Texto de leitura:
----

Assim como nem todas as pessoas expostas a um evento traumático sofrem de stress pós-traumático, nem todas as famílias expostas a uma pessoa traumatizada sofrem de stress pós-traumático secundário. Há contextos que protegem, outros que fragilizam. Apesar disso, sobretudo no caso das famílias dos ex-combatentes, há fatores de risco naturalmente presentes – como ser criança quando se é exposto à situação – e fatores protetores que, para a maioria, não estiveram presentes, como a informação sobre a doença e o suporte na comunidade tanto para o doente primário como para a família. Quando voltaram da guerra para onde foram enviados, estes homens foram deixados sozinhos.

Há dez anos, a família de José percebeu que o problema já não era apenas o pai estar no fundo do poço. Era estar a arrastá-los com ele. “Foi o fundo do poço, desconfiava de todos. Ameaçava o meu irmão com uma pistola. A minha mãe dormia com as chaves de casa escondidas debaixo da almofada e, mesmo assim, ele uma vez saiu de casa pela janela. Ela já tinha muito medo de estar sozinha com ele. Era uma coisa fora da graça de Deus”, resume a filha.

Foi internado em Psiquiatria, compulsivamente. “E se não tem sido internado não sei se nós todos estávamos cá hoje. Estava tipo psicopata”, acrescenta Rita. Um episódio também muito traumatizante para ela: ver o pai sair algemado e na horizontal, carregado por três homens.

Hoje, com 71 anos e um quadro de demência, José só vai dormir a casa, passando o restante período num centro de dia. “Está mais tranquilo. Muito medicado. A minha mãe também tem uma vida mais tranquila, já não estava a aguentar tê-lo em casa o dia todo. Estamos todos mais descansados”, diz a filha, que tem contado com o suporte da APOIAR – Associação de Apoio aos Ex-Combatentes Vítimas de Stress de Guerra.

Mas o que viveu ainda está muito presente. Tão presente que, sem reparar, Rita usa muitas palavras bélicas para se definir a si e aos seus. “Sou uma lutadora.” “A minha mãe foi uma mulher de armas.” “Nunca desisto, vou à guerra.” É resiliente, sim, mas não nega que a dureza da infância e o “ter de crescer muito depressa” deixaram marcas a todos.

----

Itens fornecidos:
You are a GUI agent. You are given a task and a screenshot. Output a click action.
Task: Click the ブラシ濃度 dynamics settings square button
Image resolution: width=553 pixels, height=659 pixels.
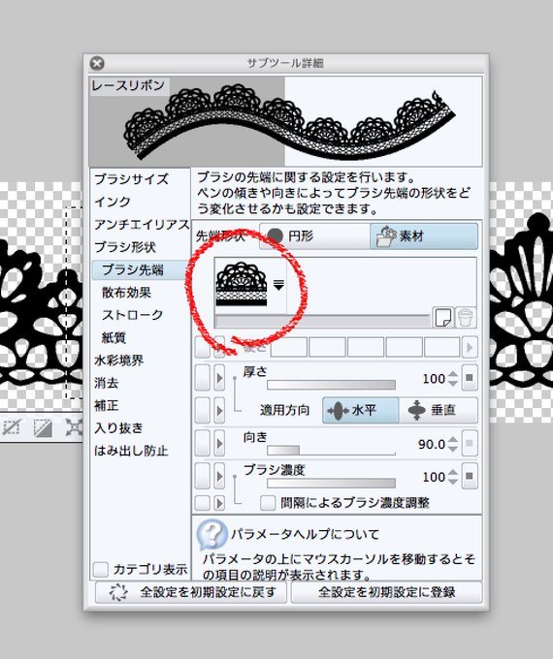coord(470,476)
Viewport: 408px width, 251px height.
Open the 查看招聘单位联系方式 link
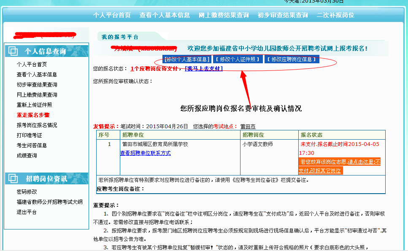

----

Instruções:
Segundo o texto de leitura, por que razão a mãe de Rita tem hoje uma vida mais tranquila? Responda em uma a três frases.

Resultado da tarefa:
José só vai a casa para dormir e passa o resto do tempo num centro de dia, estando mais tranquilo e muito medicado. A mãe já não estava a aguentar tê-lo em casa o dia todo.